- _DATA FOR THIS EXERCISE_:
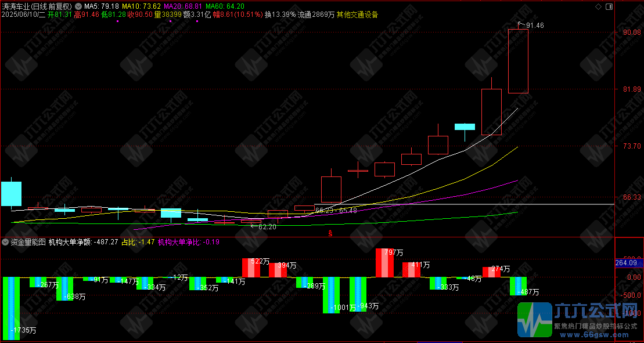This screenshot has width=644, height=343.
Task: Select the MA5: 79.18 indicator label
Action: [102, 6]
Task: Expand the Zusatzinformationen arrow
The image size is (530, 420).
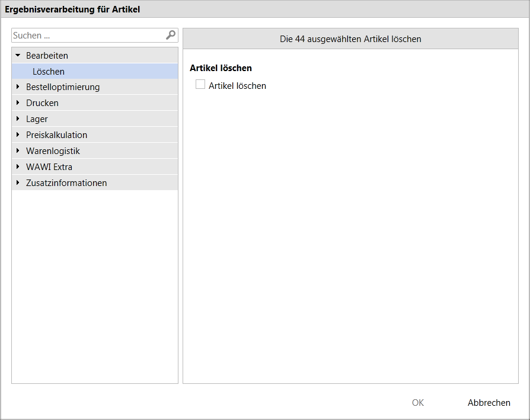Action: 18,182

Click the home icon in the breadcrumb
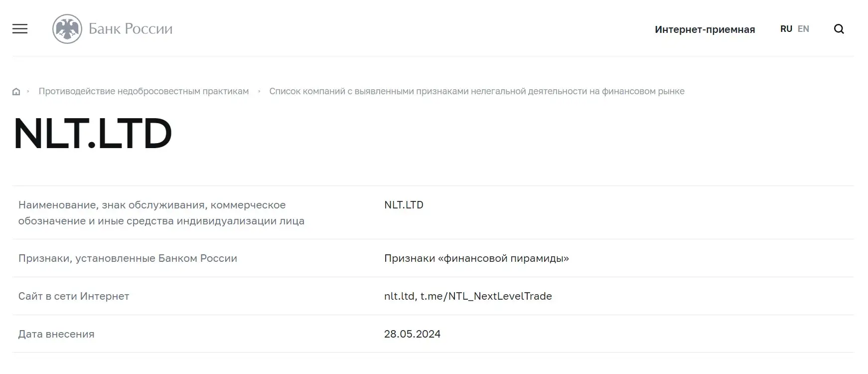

---

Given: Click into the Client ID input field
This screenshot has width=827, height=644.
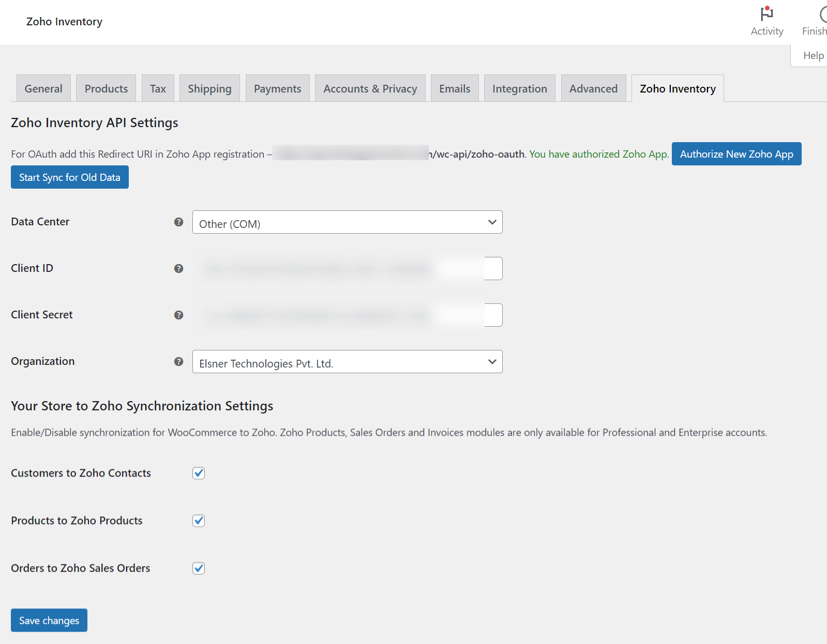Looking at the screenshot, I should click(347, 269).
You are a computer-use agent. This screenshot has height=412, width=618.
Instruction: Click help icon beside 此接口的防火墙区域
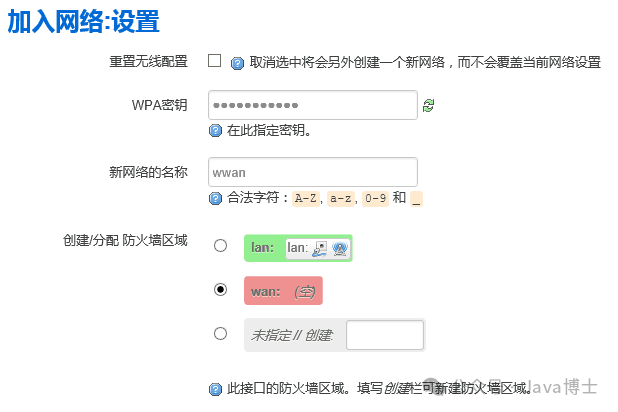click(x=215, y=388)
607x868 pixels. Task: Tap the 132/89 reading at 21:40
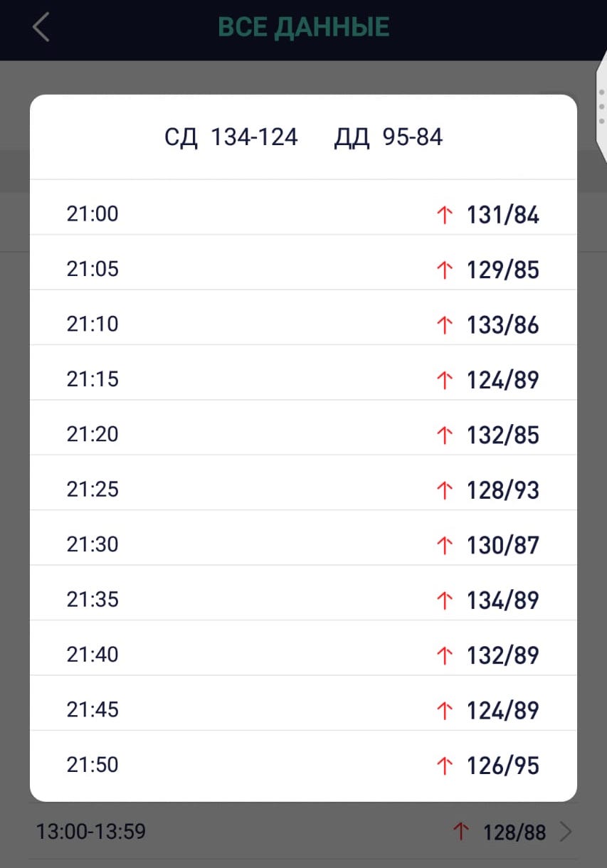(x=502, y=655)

==

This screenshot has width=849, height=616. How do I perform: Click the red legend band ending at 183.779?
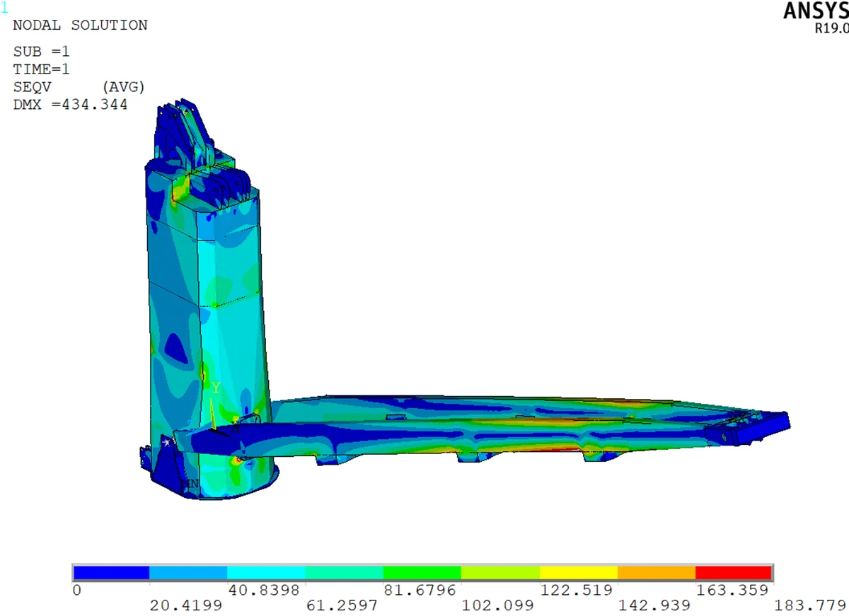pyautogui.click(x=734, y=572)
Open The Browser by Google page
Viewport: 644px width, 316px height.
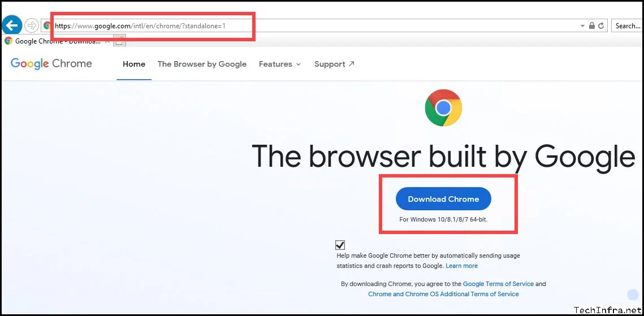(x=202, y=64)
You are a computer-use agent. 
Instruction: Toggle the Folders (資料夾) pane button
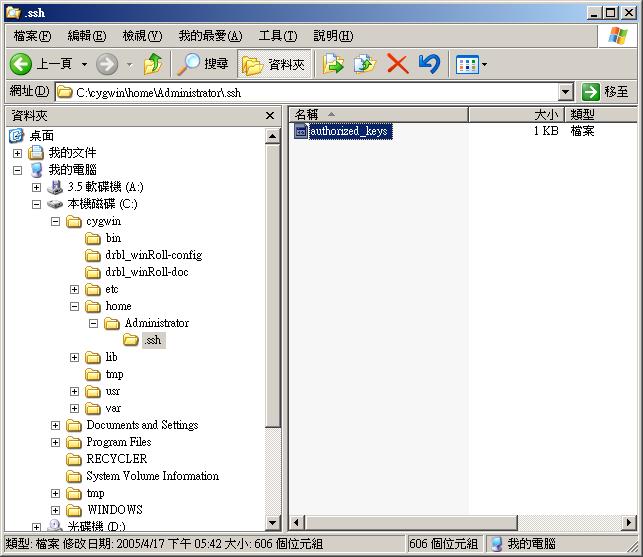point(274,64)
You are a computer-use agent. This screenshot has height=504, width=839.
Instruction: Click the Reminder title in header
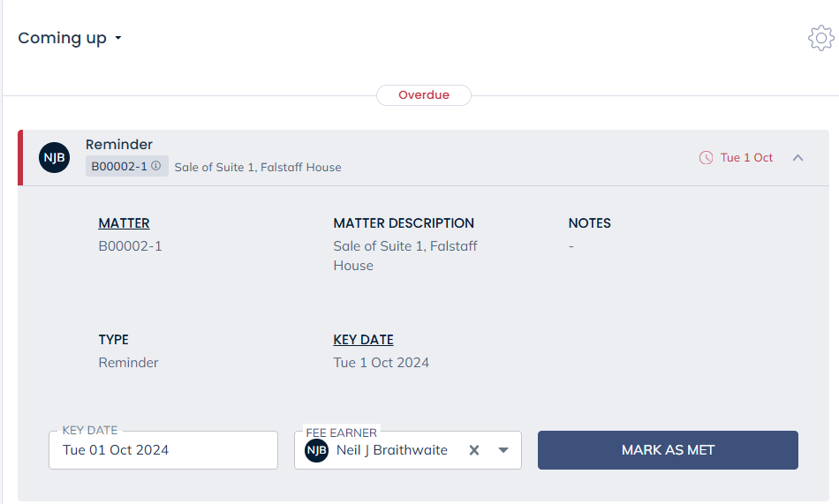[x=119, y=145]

- _WHAT THIS TASK INVOLVES_: Look through the listing above for the line with "Task: Expand the Zusatzinformationen arrow" and the line with "Click the home icon in the breadcrumb". Write out exactly those lines and everything between, leaving out pictures.

- _OUTPUT OF THE TASK_:
Task: Expand the Zusatzinformationen arrow
The image size is (530, 420).
Action: 18,182

Click the home icon in the breadcrumb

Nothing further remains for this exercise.